#### Problem to solve
Every record below needs to be retyped exactly as it appears.

#### Information provided

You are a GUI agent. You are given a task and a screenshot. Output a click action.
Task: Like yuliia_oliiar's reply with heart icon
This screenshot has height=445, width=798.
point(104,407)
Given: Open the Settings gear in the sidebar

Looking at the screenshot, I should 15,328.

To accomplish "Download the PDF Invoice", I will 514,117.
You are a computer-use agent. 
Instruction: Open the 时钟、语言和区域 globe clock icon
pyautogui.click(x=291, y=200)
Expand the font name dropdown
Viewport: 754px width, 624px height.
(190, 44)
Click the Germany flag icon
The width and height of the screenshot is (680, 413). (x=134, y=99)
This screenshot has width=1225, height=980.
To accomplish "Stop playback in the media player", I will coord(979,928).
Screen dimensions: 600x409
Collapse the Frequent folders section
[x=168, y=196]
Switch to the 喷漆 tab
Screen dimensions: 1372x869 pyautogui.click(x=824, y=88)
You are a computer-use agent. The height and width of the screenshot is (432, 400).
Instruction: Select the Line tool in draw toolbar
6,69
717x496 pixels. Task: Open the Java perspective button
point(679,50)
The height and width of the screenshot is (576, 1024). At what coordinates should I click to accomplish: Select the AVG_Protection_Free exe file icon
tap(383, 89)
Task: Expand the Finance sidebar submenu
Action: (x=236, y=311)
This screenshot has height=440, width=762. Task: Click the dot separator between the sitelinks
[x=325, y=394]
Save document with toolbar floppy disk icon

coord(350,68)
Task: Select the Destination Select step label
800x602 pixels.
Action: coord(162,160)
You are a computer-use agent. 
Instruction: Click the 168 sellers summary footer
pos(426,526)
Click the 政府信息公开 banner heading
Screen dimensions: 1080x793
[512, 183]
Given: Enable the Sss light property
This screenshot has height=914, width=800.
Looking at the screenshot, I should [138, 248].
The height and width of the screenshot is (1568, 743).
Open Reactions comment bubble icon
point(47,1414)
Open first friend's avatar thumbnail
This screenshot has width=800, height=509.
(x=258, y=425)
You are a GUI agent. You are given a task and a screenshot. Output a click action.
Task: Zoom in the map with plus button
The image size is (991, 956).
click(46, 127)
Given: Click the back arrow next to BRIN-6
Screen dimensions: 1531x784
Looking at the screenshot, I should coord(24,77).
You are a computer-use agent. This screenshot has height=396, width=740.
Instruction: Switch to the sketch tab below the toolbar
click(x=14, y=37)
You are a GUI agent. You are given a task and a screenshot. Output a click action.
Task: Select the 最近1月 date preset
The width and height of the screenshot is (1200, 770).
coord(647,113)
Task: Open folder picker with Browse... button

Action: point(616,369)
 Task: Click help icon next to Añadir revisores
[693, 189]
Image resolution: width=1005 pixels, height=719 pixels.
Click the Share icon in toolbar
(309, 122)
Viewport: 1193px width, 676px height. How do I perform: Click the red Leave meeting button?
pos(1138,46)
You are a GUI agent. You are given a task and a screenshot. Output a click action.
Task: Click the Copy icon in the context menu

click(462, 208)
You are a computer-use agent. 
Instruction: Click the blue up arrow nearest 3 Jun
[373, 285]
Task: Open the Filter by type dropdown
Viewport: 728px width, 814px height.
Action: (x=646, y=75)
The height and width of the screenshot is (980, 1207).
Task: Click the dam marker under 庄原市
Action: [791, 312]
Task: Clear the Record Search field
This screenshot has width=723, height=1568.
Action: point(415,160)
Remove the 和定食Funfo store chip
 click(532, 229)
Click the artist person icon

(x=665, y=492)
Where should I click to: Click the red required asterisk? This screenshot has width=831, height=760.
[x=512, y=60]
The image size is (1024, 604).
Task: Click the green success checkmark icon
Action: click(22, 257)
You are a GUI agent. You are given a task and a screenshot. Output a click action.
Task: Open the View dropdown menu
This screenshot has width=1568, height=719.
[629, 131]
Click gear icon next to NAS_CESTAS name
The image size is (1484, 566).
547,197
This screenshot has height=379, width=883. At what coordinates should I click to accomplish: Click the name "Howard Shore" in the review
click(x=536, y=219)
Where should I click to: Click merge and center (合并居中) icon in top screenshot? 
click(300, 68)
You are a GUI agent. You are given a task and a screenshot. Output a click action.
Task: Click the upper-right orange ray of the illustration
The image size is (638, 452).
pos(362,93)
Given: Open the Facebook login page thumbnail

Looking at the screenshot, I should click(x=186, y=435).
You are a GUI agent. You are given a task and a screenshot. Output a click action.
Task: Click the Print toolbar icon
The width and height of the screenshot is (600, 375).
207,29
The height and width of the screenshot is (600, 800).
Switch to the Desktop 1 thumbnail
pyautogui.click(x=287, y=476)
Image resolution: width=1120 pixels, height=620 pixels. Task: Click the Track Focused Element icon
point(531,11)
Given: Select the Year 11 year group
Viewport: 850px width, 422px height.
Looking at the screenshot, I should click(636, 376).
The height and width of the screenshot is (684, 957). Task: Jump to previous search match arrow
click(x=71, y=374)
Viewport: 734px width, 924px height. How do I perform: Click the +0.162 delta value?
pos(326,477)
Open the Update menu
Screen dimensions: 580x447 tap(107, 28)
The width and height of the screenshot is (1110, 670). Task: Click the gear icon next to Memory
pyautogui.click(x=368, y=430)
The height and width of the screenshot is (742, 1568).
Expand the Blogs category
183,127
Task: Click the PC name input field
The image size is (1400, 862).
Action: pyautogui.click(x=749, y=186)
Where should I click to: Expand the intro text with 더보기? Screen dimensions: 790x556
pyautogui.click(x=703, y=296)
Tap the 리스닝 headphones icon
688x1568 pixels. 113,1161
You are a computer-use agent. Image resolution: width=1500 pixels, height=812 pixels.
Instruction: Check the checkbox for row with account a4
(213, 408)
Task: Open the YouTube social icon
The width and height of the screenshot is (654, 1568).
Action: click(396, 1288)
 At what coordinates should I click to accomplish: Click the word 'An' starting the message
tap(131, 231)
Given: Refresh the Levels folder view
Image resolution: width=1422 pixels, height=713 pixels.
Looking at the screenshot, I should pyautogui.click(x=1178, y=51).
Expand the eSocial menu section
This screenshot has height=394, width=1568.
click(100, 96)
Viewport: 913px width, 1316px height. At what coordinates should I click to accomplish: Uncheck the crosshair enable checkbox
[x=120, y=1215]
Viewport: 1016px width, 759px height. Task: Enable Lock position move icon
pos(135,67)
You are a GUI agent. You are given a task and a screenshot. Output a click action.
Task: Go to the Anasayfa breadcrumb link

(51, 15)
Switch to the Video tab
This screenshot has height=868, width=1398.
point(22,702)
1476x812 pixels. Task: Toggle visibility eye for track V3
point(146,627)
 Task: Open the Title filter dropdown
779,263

#### Answer section
You are a GUI agent. You are given a task and a screenshot. Output a click action.
Task: Like yuliia_oliiar's reply with heart icon
This screenshot has height=445, width=798.
point(104,407)
Given: Open the Settings gear in the sidebar

Looking at the screenshot, I should 15,328.

To accomplish "Download the PDF Invoice", I will 514,117.
You are a computer-use agent. 
Instruction: Open the 时钟、语言和区域 globe clock icon
pyautogui.click(x=291, y=200)
Expand the font name dropdown
Viewport: 754px width, 624px height.
(190, 44)
Click the Germany flag icon
The width and height of the screenshot is (680, 413). (x=134, y=99)
This screenshot has width=1225, height=980.
To accomplish "Stop playback in the media player", I will coord(979,928).
Screen dimensions: 600x409
Collapse the Frequent folders section
[x=168, y=196]
Switch to the 喷漆 tab
Screen dimensions: 1372x869 pyautogui.click(x=824, y=88)
You are a computer-use agent. The height and width of the screenshot is (432, 400).
Instruction: Select the Line tool in draw toolbar
6,69
717x496 pixels. Task: Open the Java perspective button
point(679,50)
The height and width of the screenshot is (576, 1024). At what coordinates should I click to accomplish: Select the AVG_Protection_Free exe file icon
tap(383, 89)
Task: Expand the Finance sidebar submenu
Action: (x=236, y=311)
This screenshot has height=440, width=762. Task: Click the dot separator between the sitelinks
[x=325, y=394]
Save document with toolbar floppy disk icon

coord(350,68)
Task: Select the Destination Select step label
800x602 pixels.
Action: coord(162,160)
You are a computer-use agent. 
Instruction: Click the 168 sellers summary footer
pos(426,526)
Click the 政府信息公开 banner heading
Screen dimensions: 1080x793
[512, 183]
Given: Enable the Sss light property
This screenshot has height=914, width=800.
Looking at the screenshot, I should [138, 248].
The height and width of the screenshot is (1568, 743).
Open Reactions comment bubble icon
point(47,1414)
Open first friend's avatar thumbnail
This screenshot has width=800, height=509.
(x=258, y=425)
You are a GUI agent. You are given a task and a screenshot. Output a click action.
Task: Zoom in the map with plus button
The image size is (991, 956).
click(46, 127)
Given: Click the back arrow next to BRIN-6
Screen dimensions: 1531x784
Looking at the screenshot, I should coord(24,77).
You are a computer-use agent. This screenshot has height=396, width=740.
Instruction: Switch to the sketch tab below the toolbar
click(x=14, y=37)
You are a GUI agent. You are given a task and a screenshot. Output a click action.
Task: Select the 最近1月 date preset
The width and height of the screenshot is (1200, 770).
coord(647,113)
Task: Open folder picker with Browse... button

Action: point(616,369)
 Task: Click help icon next to Añadir revisores
[693, 189]
Image resolution: width=1005 pixels, height=719 pixels.
Click the Share icon in toolbar
(309, 122)
Viewport: 1193px width, 676px height. How do I perform: Click the red Leave meeting button?
pos(1138,46)
You are a GUI agent. You are given a task and a screenshot. Output a click action.
Task: Click the Copy icon in the context menu

click(462, 208)
You are a computer-use agent. 
Instruction: Click the blue up arrow nearest 3 Jun
[373, 285]
Task: Open the Filter by type dropdown
Viewport: 728px width, 814px height.
Action: (x=646, y=75)
The height and width of the screenshot is (980, 1207).
Task: Click the dam marker under 庄原市
Action: [791, 312]
Task: Clear the Record Search field
This screenshot has width=723, height=1568.
Action: point(415,160)
Remove the 和定食Funfo store chip
 click(532, 229)
Click the artist person icon

(x=665, y=492)
Where should I click to: Click the red required asterisk? This screenshot has width=831, height=760.
[x=512, y=60]
The image size is (1024, 604).
Task: Click the green success checkmark icon
Action: click(22, 257)
You are a GUI agent. You are given a task and a screenshot. Output a click action.
Task: Open the View dropdown menu
This screenshot has width=1568, height=719.
[629, 131]
Click gear icon next to NAS_CESTAS name
The image size is (1484, 566).
547,197
This screenshot has height=379, width=883. At what coordinates should I click to accomplish: Click the name "Howard Shore" in the review
click(x=536, y=219)
Where should I click to: Click merge and center (合并居中) icon in top screenshot? 
click(300, 68)
You are a GUI agent. You are given a task and a screenshot. Output a click action.
Task: Click the upper-right orange ray of the illustration
The image size is (638, 452).
pos(362,93)
Given: Open the Facebook login page thumbnail

Looking at the screenshot, I should click(x=186, y=435).
You are a GUI agent. You are given a task and a screenshot. Output a click action.
Task: Click the Print toolbar icon
The width and height of the screenshot is (600, 375).
207,29
The height and width of the screenshot is (600, 800).
Switch to the Desktop 1 thumbnail
pyautogui.click(x=287, y=476)
Image resolution: width=1120 pixels, height=620 pixels. Task: Click the Track Focused Element icon
point(531,11)
Given: Select the Year 11 year group
Viewport: 850px width, 422px height.
Looking at the screenshot, I should click(636, 376).
The height and width of the screenshot is (684, 957). Task: Jump to previous search match arrow
click(x=71, y=374)
Viewport: 734px width, 924px height. How do I perform: Click the +0.162 delta value?
pos(326,477)
Open the Update menu
Screen dimensions: 580x447 tap(107, 28)
The width and height of the screenshot is (1110, 670). Task: Click the gear icon next to Memory
pyautogui.click(x=368, y=430)
The height and width of the screenshot is (742, 1568).
Expand the Blogs category
183,127
Task: Click the PC name input field
The image size is (1400, 862).
Action: pyautogui.click(x=749, y=186)
Where should I click to: Expand the intro text with 더보기? Screen dimensions: 790x556
pyautogui.click(x=703, y=296)
Tap the 리스닝 headphones icon
688x1568 pixels. 113,1161
You are a computer-use agent. Image resolution: width=1500 pixels, height=812 pixels.
Instruction: Check the checkbox for row with account a4
(213, 408)
Task: Open the YouTube social icon
The width and height of the screenshot is (654, 1568).
Action: click(396, 1288)
 At what coordinates should I click to accomplish: Click the word 'An' starting the message
tap(131, 231)
Given: Refresh the Levels folder view
Image resolution: width=1422 pixels, height=713 pixels.
Looking at the screenshot, I should pyautogui.click(x=1178, y=51).
Expand the eSocial menu section
This screenshot has height=394, width=1568.
click(100, 96)
Viewport: 913px width, 1316px height. At what coordinates should I click to accomplish: Uncheck the crosshair enable checkbox
[x=120, y=1215]
Viewport: 1016px width, 759px height. Task: Enable Lock position move icon
pos(135,67)
You are a GUI agent. You are given a task and a screenshot. Output a click action.
Task: Go to the Anasayfa breadcrumb link

(51, 15)
Switch to the Video tab
This screenshot has height=868, width=1398.
point(22,702)
1476x812 pixels. Task: Toggle visibility eye for track V3
point(146,627)
 Task: Open the Title filter dropdown
779,263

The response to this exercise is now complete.